The dynamic pairing key used between paired devices is continuously updated by introducing new bits generated as described in section (2.2.1 “The bit-generation cycle”). The update frequency is configurable.
SECURE CHANNELS IN A CAN SYSTEM
The CANcrypt grouping mode establishes a group of secure devices. In this mode, every device produces a secure heartbeat. The dynamic grouping key is updated based on random values in the heartbeats. No other messages use security features.
All grouped devices monitor the network for manipulations (injections, collisions in the data field) and stop producing the secure heartbeat on detecting such a manipulation.
Receiving a secure heartbeat indicates that all previous messages from the transmitting device are authentic – otherwise the device would not have produced the secure heartbeat.
Note: due to application specific delays in drivers and buffers it might be necessary to wait for two following secure heartbeats before considering a message authenticated.
AUTHENTICATED GROUPING IN A CAN SYSTEM
3.2 Basic functionality
In this section, we outline the basic functionality provided by CANcrypt. This includes generation and updates of keys, generation of the one-time pad, and the generation and evaluation of the secure message pair.

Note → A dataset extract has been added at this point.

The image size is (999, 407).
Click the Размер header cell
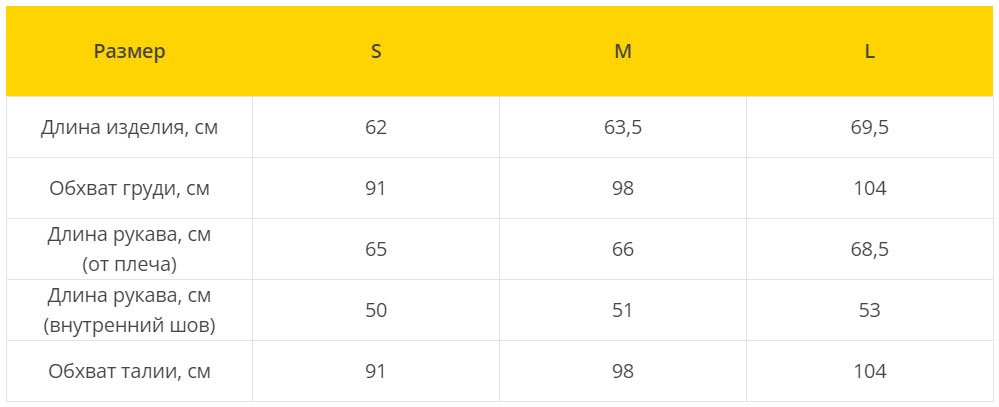(x=129, y=52)
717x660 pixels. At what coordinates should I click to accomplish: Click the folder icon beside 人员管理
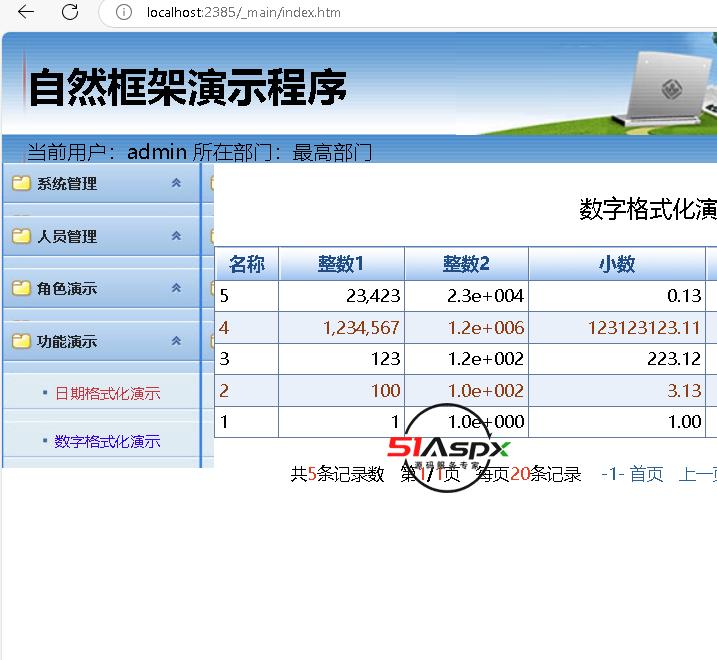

3.2.1 Key management and key hierarchy
Security systems require keys. Security keys require management. Who keeps a copy of which key where? Does a manufacturer need to keep a copy of each individual key of every product ever produced? Which keys does a system builder or integrator need access to?
To support multiple keys at different security levels (for example for the manufacturer, system integrator, and owner of a system), CANcrypt implements a key hierarchy of up to six keys. Each of these keys has a key ID, and the higher the value for a key ID, the higher the security level.
Keys can never be read from a CANcrypt device. They can only be erased or newly generated. To erase a key, a configurator must establish a direct secure connection (active pairing) to a single device based on one of the stored keys. Once the devices are paired, the configurator can erase keys of the same or lower hierarchy level only.
In summary: once a key is generated and saved, it can only be erased and regenerated if paired based on a key of the same or higher security level.
KEY SELECTION FROM KEY HIERARCHY
The pairing process requires one permanent key and may also involve an optional serial number as illustrated in the figure above, “Key selection from key hierarchy”. This method allows a manufacturer to use the same base key in multiple devices. As pairing (establishing a secure channel) may also involve the serial number, a service or maintenance login could still be device specific.
3.2.2 Updating the shared dynamic keys
The dynamic key gets continuously updated following a fixed time scheme. Depending on the configuration, typical update cycle times are 500 ms, 1 s, or 2 s.
For a single pair of devices, a single new bit is generated randomly, imitated by the configurator. With multiple devices, the secure heartbeat is used to introduce new random values to by all participants.
DYNAMIC KEY GENERATION WITH SHARED RANDOM NUMBERS
As part of the secure heartbeat, all participating (grouped) devices exchange encrypted random numbers. These shared random numbers are used to generate a new synchronized shared key as illustrated in the figure above. Up to 15 devices can actively participate in this mechanism.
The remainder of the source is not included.